ESPE2024 Poster Category 2 Late Breaking (107 abstracts)
1Neonatal-Pediatric-Adolescent Endocrinology Unit, Department of Pediatrics and Neonatology, University Hospital of Larisa, Faculty of Medicine, School of Health Sciences, University of Thessaly, Larisa, Greece. 2Pediatric Endocrine Clinics, Athens Medical Center, Athens, Greece. 33rd Department of Pediatrics, Hippokrateion Hospital, School of Medicine, Aristotle University, Thessaloniki, Greece. 4Centre for Genetics of Rare Diseases, Papageorgiou General Hospital, Thessaloniki, Greece. 5Department of Pediatrics and Neonatology, University Hospital of Larisa, Faculty of Medicine, School of Health Sciences, University of Thessaly, Larisa, Greece
SLC34A1 gene encodes for the sodium-phosphate cotransporter 2A (NPT2a), highly expressed in the proximal renal tubule. Three different human phenotypes have been linked with NaPi-IIa variation: Hypophosphatemic Nephrolithiasis with Osteoporosis, Renotubular Fanconi Syndrome Type 2 and Infantile Hypercalcemia 2 (HCINF2). Dysfunctional NPT2a can lead to renal phosphate loss, hypophosphatemia, increased CYP27B, decreased CYP24A1 expression with increased 1,25(OH)2D and suppressed PTH. An IVF with donated oocyte 34 Wk SGA/IUGR girl, was diagnosed in the NICU with hypercalcemia 13.2 mg/dl and grade 3 nephrocalcinosis.

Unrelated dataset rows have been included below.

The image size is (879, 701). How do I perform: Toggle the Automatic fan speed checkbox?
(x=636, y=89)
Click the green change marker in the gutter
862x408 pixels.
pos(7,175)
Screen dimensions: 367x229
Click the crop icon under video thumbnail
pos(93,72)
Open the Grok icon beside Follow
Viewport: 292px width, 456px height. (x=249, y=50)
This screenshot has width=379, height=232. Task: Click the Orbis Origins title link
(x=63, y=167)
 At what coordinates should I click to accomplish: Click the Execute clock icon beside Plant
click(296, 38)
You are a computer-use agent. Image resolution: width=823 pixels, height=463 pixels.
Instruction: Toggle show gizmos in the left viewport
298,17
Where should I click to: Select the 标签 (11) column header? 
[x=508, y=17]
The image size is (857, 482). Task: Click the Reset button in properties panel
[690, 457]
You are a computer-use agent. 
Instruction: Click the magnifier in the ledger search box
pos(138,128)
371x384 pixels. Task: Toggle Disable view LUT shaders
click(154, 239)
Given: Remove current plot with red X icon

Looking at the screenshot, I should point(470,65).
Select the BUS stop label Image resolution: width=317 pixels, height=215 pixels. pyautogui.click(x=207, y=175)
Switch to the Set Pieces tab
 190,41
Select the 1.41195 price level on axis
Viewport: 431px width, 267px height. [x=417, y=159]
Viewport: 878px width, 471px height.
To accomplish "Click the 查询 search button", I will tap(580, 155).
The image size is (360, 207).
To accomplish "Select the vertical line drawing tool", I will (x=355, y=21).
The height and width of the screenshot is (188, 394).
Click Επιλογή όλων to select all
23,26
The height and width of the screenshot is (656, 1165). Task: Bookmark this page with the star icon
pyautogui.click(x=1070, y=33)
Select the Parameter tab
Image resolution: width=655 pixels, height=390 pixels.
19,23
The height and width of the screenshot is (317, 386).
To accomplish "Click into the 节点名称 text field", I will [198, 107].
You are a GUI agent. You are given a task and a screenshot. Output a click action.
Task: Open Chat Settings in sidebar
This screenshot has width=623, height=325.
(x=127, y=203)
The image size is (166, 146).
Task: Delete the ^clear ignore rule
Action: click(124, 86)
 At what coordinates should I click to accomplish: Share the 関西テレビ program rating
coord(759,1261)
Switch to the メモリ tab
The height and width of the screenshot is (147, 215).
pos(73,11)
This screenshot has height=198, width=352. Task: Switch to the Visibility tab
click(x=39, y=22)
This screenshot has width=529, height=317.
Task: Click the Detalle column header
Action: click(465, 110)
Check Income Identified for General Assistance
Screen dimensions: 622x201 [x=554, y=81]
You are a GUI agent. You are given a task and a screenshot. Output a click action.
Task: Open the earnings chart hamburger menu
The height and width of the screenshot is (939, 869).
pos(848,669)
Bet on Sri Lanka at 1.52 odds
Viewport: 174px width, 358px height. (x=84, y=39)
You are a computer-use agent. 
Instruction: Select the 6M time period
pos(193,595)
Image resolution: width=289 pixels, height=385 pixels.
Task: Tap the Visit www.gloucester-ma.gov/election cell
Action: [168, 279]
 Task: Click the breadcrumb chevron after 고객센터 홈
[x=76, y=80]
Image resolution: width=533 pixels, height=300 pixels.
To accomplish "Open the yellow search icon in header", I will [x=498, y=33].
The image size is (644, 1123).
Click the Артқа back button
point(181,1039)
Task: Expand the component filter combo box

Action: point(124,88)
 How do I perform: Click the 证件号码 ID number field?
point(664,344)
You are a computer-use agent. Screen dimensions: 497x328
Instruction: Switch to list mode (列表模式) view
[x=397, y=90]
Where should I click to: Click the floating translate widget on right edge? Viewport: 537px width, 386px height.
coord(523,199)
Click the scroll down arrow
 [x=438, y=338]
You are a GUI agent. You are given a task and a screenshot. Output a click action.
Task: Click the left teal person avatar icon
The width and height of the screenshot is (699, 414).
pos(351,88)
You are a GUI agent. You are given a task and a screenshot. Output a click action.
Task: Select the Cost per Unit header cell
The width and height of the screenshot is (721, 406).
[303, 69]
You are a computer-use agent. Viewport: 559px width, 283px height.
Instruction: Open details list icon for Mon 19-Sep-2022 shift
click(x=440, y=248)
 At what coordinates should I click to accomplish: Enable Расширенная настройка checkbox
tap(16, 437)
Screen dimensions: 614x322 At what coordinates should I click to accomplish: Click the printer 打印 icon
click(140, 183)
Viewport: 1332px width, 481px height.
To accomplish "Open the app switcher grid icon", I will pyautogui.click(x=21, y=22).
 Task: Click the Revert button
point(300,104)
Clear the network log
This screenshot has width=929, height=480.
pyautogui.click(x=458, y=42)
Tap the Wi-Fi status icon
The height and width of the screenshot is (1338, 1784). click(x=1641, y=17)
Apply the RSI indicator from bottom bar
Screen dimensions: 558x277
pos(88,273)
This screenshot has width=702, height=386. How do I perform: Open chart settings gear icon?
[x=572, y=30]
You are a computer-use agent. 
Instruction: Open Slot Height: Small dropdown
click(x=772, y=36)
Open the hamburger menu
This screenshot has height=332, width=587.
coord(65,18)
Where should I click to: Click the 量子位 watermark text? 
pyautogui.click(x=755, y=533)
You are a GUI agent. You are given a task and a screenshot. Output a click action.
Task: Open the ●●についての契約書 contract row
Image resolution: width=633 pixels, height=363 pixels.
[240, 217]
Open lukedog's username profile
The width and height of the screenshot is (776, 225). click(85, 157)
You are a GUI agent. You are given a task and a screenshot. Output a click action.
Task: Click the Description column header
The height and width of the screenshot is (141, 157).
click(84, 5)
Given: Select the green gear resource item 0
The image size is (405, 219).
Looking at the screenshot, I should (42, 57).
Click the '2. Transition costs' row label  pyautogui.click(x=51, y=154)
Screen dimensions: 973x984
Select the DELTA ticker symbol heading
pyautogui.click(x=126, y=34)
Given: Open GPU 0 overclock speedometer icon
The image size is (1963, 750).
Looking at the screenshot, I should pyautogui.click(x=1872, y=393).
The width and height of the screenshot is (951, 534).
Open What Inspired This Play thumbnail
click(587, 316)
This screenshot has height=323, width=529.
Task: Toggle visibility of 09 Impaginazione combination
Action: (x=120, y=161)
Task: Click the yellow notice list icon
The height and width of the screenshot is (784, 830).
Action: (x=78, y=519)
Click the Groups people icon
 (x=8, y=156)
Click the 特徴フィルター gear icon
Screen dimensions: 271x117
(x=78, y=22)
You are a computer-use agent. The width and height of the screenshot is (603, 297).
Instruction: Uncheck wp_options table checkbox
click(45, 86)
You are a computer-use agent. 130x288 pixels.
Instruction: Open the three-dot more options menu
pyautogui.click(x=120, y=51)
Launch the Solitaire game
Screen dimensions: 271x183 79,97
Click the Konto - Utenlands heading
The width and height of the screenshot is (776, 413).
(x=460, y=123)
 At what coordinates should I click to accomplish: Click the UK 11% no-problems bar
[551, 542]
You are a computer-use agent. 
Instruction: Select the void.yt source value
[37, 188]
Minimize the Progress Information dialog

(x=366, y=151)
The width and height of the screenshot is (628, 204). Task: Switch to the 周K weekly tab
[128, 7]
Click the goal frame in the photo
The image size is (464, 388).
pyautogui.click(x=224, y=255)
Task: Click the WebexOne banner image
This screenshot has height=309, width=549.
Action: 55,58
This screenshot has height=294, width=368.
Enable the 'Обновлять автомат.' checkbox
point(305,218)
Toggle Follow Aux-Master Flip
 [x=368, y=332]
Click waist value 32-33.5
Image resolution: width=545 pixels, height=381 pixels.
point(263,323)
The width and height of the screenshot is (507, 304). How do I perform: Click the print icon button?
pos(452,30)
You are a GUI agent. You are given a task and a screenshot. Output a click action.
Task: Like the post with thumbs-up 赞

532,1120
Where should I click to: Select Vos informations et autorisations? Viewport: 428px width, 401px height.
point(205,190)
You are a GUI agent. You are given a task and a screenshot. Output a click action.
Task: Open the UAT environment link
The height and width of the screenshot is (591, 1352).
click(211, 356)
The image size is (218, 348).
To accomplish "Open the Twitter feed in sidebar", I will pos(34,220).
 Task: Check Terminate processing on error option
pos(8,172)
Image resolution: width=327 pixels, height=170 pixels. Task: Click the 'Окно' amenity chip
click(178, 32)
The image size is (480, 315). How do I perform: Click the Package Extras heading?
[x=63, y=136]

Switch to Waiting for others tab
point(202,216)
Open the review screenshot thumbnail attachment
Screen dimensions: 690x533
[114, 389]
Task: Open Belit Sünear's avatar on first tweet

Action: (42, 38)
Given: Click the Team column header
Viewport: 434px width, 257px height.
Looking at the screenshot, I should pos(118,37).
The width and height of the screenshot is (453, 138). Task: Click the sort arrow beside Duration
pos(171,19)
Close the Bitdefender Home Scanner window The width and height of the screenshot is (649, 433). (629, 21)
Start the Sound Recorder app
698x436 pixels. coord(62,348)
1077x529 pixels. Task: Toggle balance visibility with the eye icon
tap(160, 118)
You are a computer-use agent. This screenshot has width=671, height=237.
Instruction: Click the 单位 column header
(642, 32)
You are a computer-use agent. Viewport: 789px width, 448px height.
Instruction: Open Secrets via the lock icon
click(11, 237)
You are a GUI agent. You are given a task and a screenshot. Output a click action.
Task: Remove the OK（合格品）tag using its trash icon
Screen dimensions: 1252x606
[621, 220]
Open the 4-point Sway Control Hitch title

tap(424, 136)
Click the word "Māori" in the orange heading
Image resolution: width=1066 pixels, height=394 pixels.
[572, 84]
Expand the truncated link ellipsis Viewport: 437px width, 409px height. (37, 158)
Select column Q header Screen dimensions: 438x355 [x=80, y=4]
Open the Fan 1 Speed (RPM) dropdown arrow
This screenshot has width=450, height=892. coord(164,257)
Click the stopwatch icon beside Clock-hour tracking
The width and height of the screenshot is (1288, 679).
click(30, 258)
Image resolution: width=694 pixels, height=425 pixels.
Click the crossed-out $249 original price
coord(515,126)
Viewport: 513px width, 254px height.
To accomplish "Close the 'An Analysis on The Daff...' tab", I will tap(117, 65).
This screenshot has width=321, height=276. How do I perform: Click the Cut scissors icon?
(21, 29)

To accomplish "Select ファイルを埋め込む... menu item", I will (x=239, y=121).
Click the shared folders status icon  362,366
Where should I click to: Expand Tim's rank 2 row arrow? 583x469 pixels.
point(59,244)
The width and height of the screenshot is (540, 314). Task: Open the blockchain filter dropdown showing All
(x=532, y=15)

Neonatal formula with no added vitamin D was advised. Serum P and P fractional excretion were high normal 5.1 mg/dl and 13.3 %, with marked hypercalciuria (Ca/Cr > 1), suppressed PTH 3.84 pg/ml, and high 1,25(OH)2D 163 pg/ml with 25(OH)D 24 ng/ml. At the age of 4 months PTHrP was elevated 34.2 pg/ml (<13). An NGS nephrolithiasis panel revealed a combination of two heterozygous SLC34A1 variants in trans: the common (2.55% of European populations) in-frame deletion c.272_292del (p.Val91_Ala97del) and a missense variant of unknown significance c.713A>C (p.Glu238Ala), inherited from the girl’s father. The second variant is absent from gnomAD (normal population database) and has been recorded as likely pathogenic in the ClinVar database. Initially a low calcium - no vitamin D formula was introduced (Calci-Lo XD, Abbott), previously proved efficient in published cases of SLC34A1 related disorders, resulting in serum Ca normalization (<10.5). However, 1,25(OH)2D remained abnormally high, and since vitamin D hypersensitivity was excluded, normalization of serum 25(OH)D (> 30 ng/ml) with cholecalciferol supplementation up to 1000 IU/day, resulted in a drop of 1,25(OH)2D at 99 pg/ml, restoration of suppressed PTH at 28 pg/ml, normalization of calciuria at 0.24, reduction of fractional P excretion at 8.27% and slightly improved renal radiologic image. Additionally, Bone Health Index, evaluated from a digital bone age X-ray (BoneXpert, Visiana, Denmark) at 8 months of age was in the highly osteopenic range -1.75 SDS (< -2 SDS, compatible with osteoporosis). Interestingly, FGF-23 remains inappropriately high-normal in this case of Infantile Hypercalcemia Type 2 (74 kRUL, 26-110), and this finding opens the discussion of a possible therapeutic trial with the specific FGF-23 monoclonal antibody blocker burosumab in selected SLC34A1 patients.